Je tenais à souligner ces points pour introduire une condition  importante pour faire développer le savoir-être professionnel. L’environnement influence le comportement et la variation du temps disponible permet de percevoir si le comportement manifesté par l’apprenant est intégré et compris. Lorsque nous mettons en place les conditions pour favoriser le développement d’une conduite professionnelle propre à une identité professionnelle, il faut faire en sorte de pouvoir jouer avec les circonstances d’un environnement professionnel et sur le temps. Moins nous avons de temps pour agir, plus nous passons d’un état réflexif à un état réflexe. Le comportement professionnel doit pouvoir devenir un réflexe chez l’apprenant.

L’analyse de mises en situation théoriques, pour permettre à l’apprenant de comprendre le savoir-être, est très peu performante. Il faut pouvoir placer l’apprenant dans un environnement de travail où des événements professionnels vont se dérouler à des rythmes et des vitesses différentes pour ainsi favoriser le passage de l’état réflexif à l’état réflexe tout en exploitant le passage du processus réflexif, au processus réflectif.

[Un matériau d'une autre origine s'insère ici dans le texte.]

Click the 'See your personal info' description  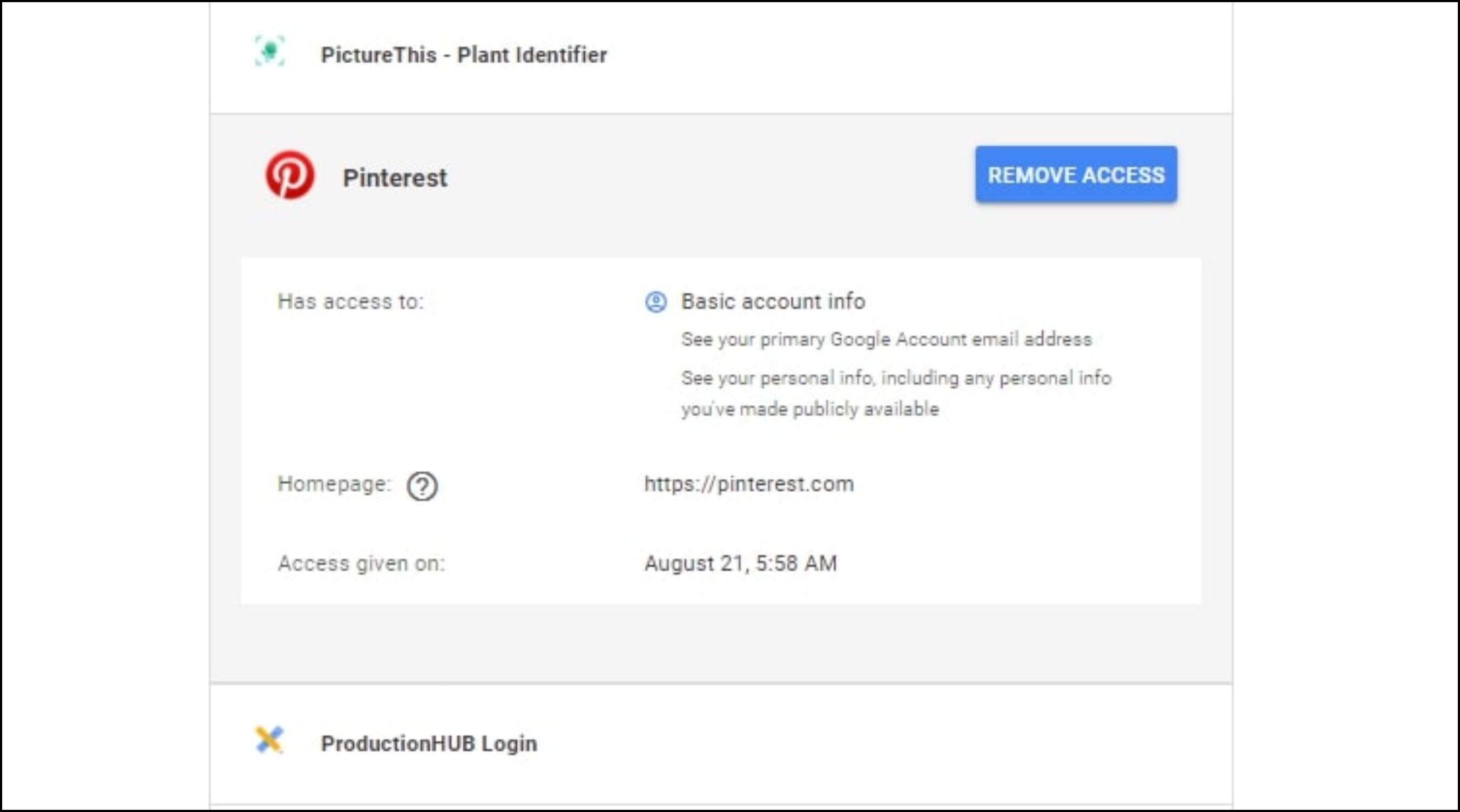[x=896, y=378]
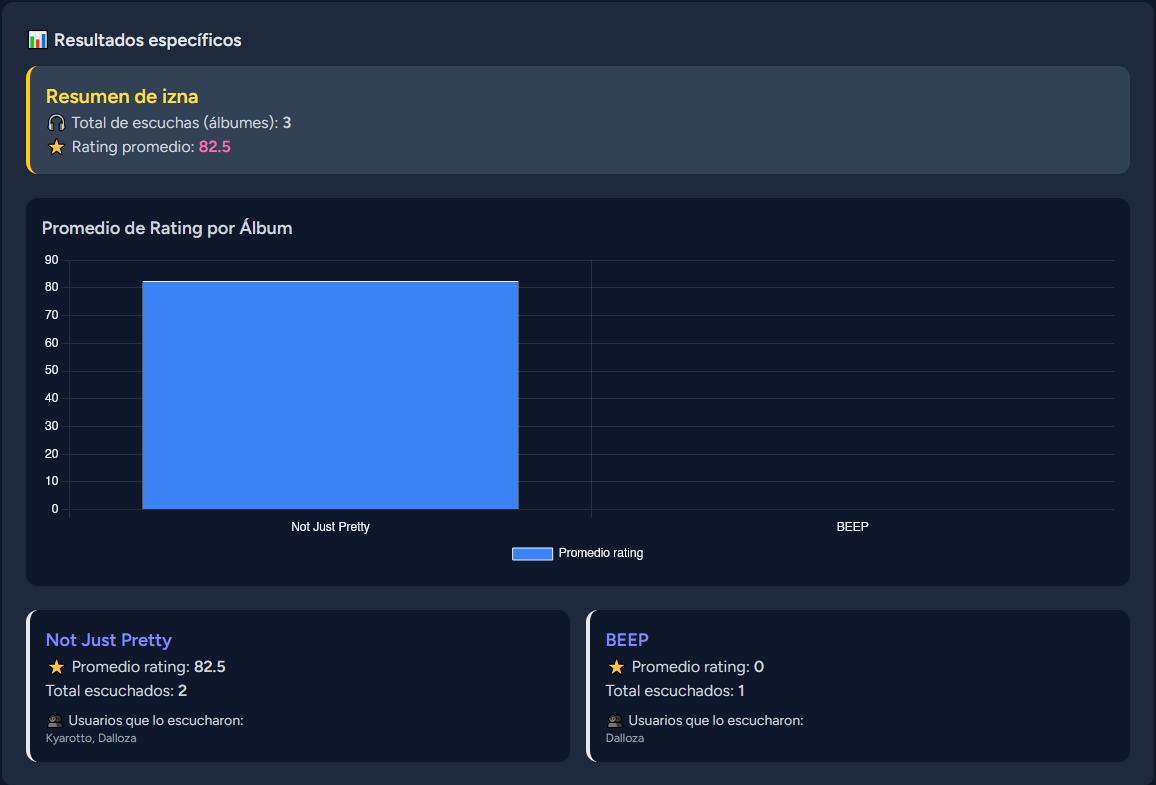Viewport: 1156px width, 785px height.
Task: Click user names Kyarotto, Dalloza
Action: pos(91,738)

Le savoir-être ne doit pas être seulement acquis, il doit faire l’objet d’une appropriation. Cette appropriation ne peut se réaliser que dans un environnement de travail artificiel pour pouvoir  ainsi contrôler les événements et le temps, ce que ne peut offrir un environnement de travail réel. Ce qui m’amène à vous avertir que si vous pensez que c’est au moment où l’apprenant est en stage qu’il pourra être confronté aux savoir-être à manifester et ainsi l’apprendre, vous êtes dans l’erreur. La situation de travail réel fonctionne en temps réel. Placé dans cette situation, l’apprenant manifestera ce qu’il est et non ce que vous pensez qu’il aurait dû être avec ce que vous lui avez transmis, car il ne l’aura qu’acquis!